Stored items
● ● ● ● ● ● ●
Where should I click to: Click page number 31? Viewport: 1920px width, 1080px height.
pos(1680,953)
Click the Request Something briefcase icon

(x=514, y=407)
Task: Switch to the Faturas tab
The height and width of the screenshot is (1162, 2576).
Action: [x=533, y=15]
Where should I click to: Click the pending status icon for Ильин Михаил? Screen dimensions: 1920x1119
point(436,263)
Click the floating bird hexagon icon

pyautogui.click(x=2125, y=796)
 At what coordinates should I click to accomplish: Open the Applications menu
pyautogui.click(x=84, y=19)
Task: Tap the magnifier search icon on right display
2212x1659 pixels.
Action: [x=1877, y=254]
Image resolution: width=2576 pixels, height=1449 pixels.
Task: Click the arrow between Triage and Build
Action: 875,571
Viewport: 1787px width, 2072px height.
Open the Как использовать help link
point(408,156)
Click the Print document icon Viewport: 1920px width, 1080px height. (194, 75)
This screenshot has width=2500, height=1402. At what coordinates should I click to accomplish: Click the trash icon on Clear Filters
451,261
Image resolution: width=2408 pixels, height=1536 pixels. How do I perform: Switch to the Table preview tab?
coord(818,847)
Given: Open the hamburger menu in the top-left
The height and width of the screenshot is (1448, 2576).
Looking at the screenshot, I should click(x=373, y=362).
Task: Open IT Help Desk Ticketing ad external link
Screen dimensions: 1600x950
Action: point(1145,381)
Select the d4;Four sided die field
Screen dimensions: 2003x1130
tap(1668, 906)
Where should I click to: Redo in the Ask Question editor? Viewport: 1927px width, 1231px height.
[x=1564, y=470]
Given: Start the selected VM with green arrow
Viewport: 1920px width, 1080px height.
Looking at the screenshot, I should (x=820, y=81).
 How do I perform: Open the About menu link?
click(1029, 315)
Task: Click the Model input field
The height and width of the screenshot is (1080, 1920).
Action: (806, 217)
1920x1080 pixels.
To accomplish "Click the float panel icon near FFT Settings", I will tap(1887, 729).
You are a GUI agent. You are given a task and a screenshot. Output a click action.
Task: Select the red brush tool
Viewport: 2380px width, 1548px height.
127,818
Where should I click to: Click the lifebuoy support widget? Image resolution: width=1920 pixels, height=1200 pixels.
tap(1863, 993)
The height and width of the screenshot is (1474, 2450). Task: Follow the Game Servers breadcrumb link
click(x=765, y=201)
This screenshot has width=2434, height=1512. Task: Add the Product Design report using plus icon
● ● ● ● ● ● ●
PROBLEM STATEMENT
All that belongs in the answer is the run of lines above from the line containing "2212x1659 pixels." through the line containing "Given: Open the", exactly as written.

YOUR SOLUTION
2212x1659 pixels.
Action: [x=1877, y=254]
Image resolution: width=2576 pixels, height=1449 pixels.
Task: Click the arrow between Triage and Build
Action: 875,571
Viewport: 1787px width, 2072px height.
Open the Как использовать help link
point(408,156)
Click the Print document icon Viewport: 1920px width, 1080px height. (194, 75)
This screenshot has width=2500, height=1402. At what coordinates should I click to accomplish: Click the trash icon on Clear Filters
451,261
Image resolution: width=2408 pixels, height=1536 pixels. How do I perform: Switch to the Table preview tab?
coord(818,847)
Given: Open the hamburger menu in the top-left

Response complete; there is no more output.